■ Required action 1
In the text about explaining Crohn's disease to children, how old is the child who asked many questions?
■ Required action 2
List every physical activity the text about explaining Crohn's disease to children names as something the parent uses to manage the disease.
■ Required action 3
Pick up the text about explaining Crohn's disease to children where it stops, and continue it.

After giving him the information, I let him take the conversation as far as he was comfortable going. He asked a lot of questions over the first few weeks, and each time we talked about it, we always brought things back to the biggest point: that people with Crohn’s disease can visit a doctor, make some life changes and maybe take some medications, and get back to living a life that is very similar to the one that they were previously living. I never know when the disease may show up again, but each time I’m able to treat it and feel better -- that is a point that he feels comfortable with right now. He knows that this may not be everyone's reality, but that this is how his mom is able to handle the disease. He's six and worried about his mom's wellbeing -- I need to support the need for him to feel secure in my health while also being real about the fact that his mom has a chronic illness.
After the first month or so, the questions calmed down considerably from my oldest... and my youngest has never been too interested in talking about it (probably because he's only 3).
3. I started out small when exposing the kids to how I was really feeling.
After sharing my official diagnosis, I’ve started small by being more open when I’m not feeling well. I show them where it hurts on my abdomen, and what I think might be going on. Their kindness and sweet kisses are very loving in response. As much as I love to see them try to take care of me and rub my back, I also make sure to highlight good moments when I’m feeling better. I talk to them about how hard I work to take care of my body. No matter how hard I work, though, there are times when I can't control the disease within me, but I can control how I handle it -- i've been open about this part of chronic illness, too. My kids learned about how I use walking and yoga to support my joints when they hurt, and running to build strength when things don't hurt as much, for example. They see me constantly stop and start over again as I cycle through the symptoms of the disease. I'm trying to teach them that it's not about reaching an end goal, but that I get back out and try again each time I feel well enough to do so.

Items from a dataset:
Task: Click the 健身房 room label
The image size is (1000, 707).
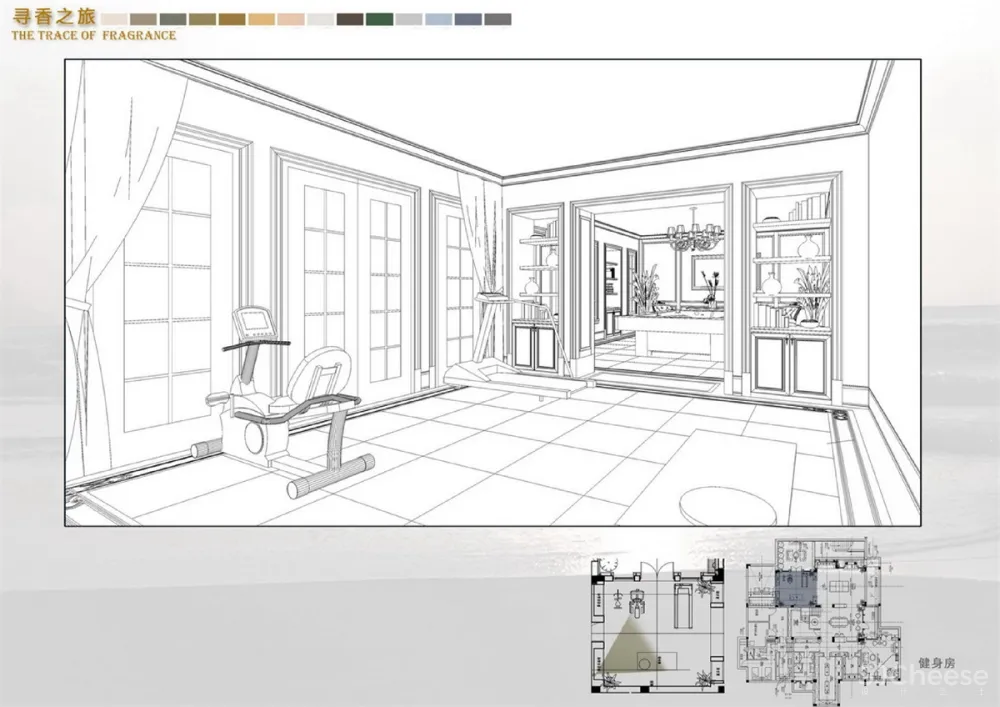Action: pyautogui.click(x=937, y=662)
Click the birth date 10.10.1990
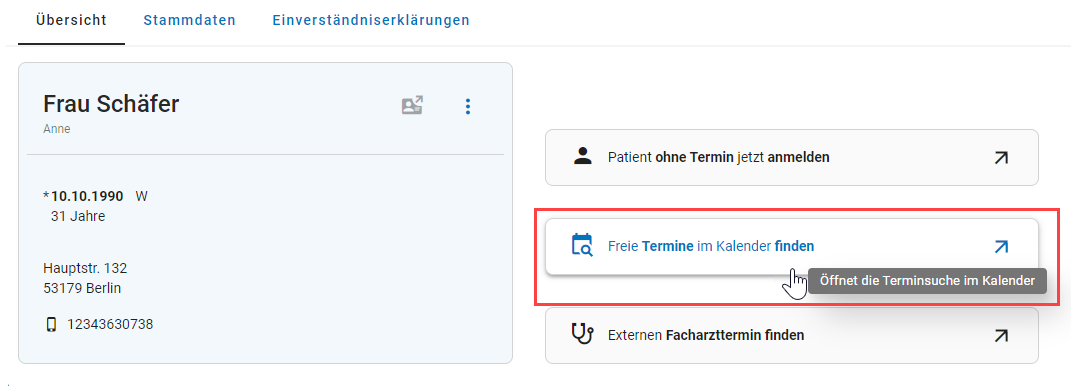The image size is (1071, 386). click(87, 197)
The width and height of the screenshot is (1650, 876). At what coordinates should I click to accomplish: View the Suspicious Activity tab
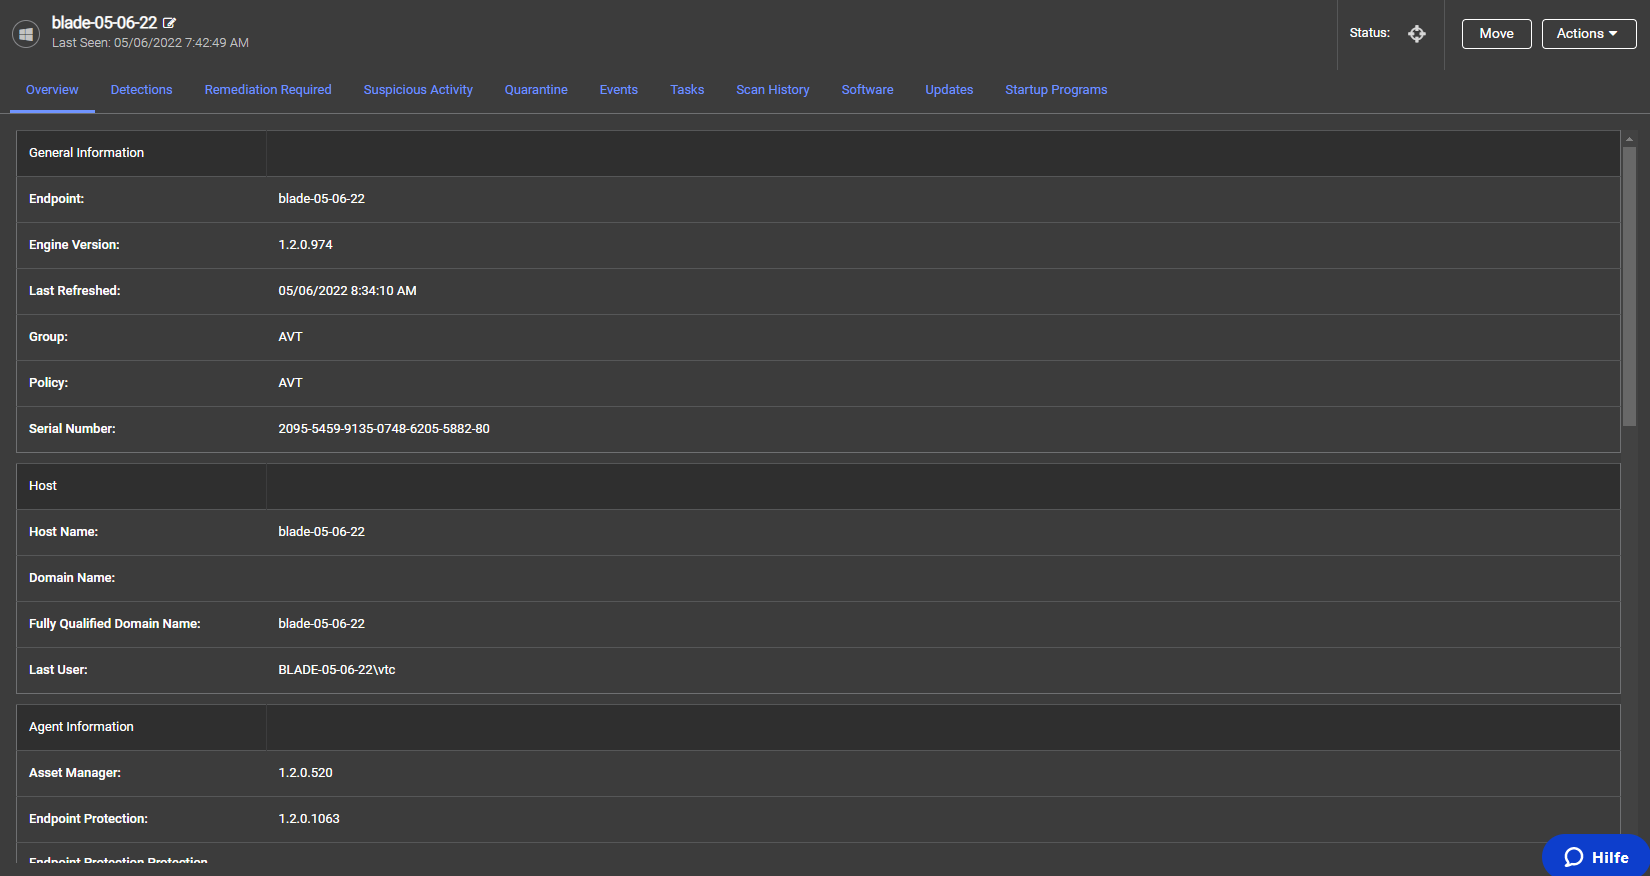pyautogui.click(x=418, y=90)
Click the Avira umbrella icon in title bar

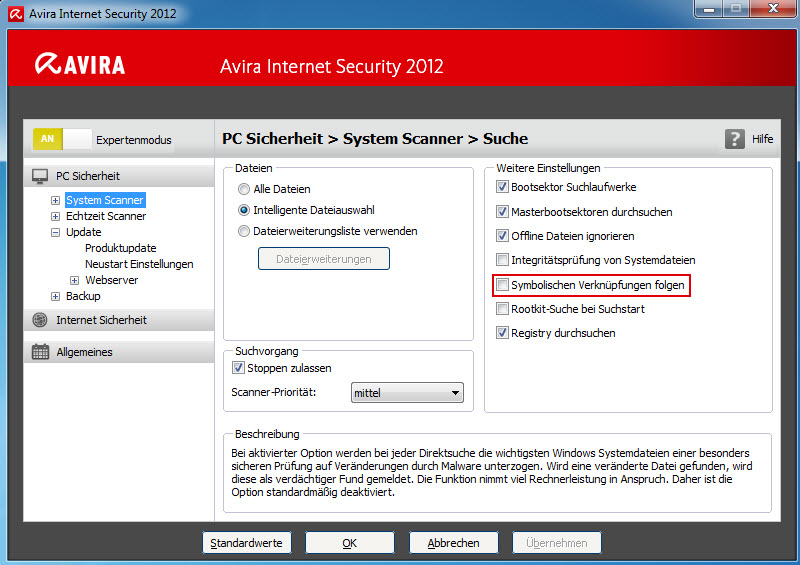click(x=16, y=14)
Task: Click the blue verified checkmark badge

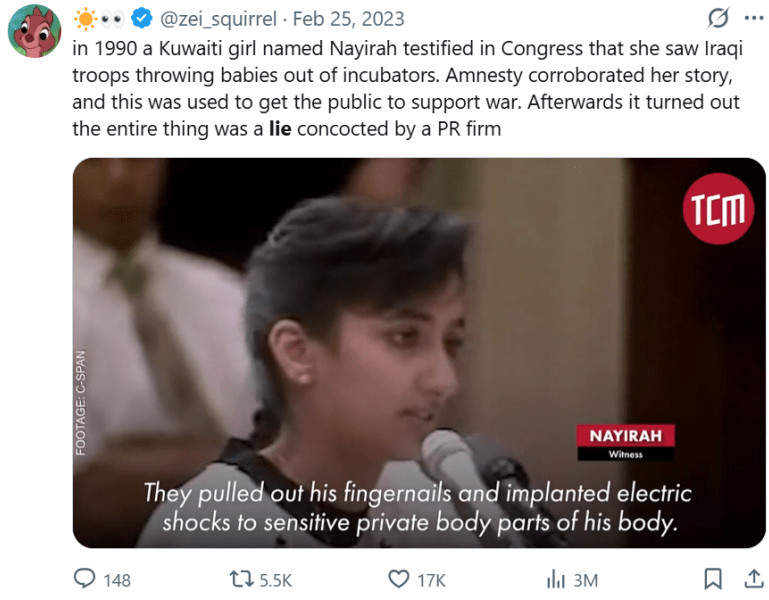Action: pyautogui.click(x=142, y=19)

■ Response area 1
Six.

■ Response area 2
Walking, yoga, running

■ Response area 3
Letting my kids into my world a little more has taken some of the pressure off of hiding how I’m feeling. Things feel a little more manageable, and I don’t panic as much about the next serious Crohn’s flare that may require a trip to the hospital. My kids may never stop worrying, but now they’ll be a little more equipped to handle medical issues that pop up for me in the future. As a true test of this theory, my children recently watched me go through gallbladder surgery. The fact that I would go to the hospital was no longer scary for them, and they were very attentive when I got home. After learning about the digestive system, they were very interested in talking about the role of the gallbladder and how a person could live without one.
I'm so glad that I chose to be more open with my kids. By sharing my diagnosis in a way that was calm and focused on information spread out over time, the kids learned to feel comfortable talking about bodies and how they may be different from one another. They also learned to feel a little less panicked about moments when I don't feel well. I'm so glad that I shared my disease with the kids, it's helped to bring out their nurturing side and may just teach them to take care of themselves, as well as others who need a little more help to stay well (like their mom).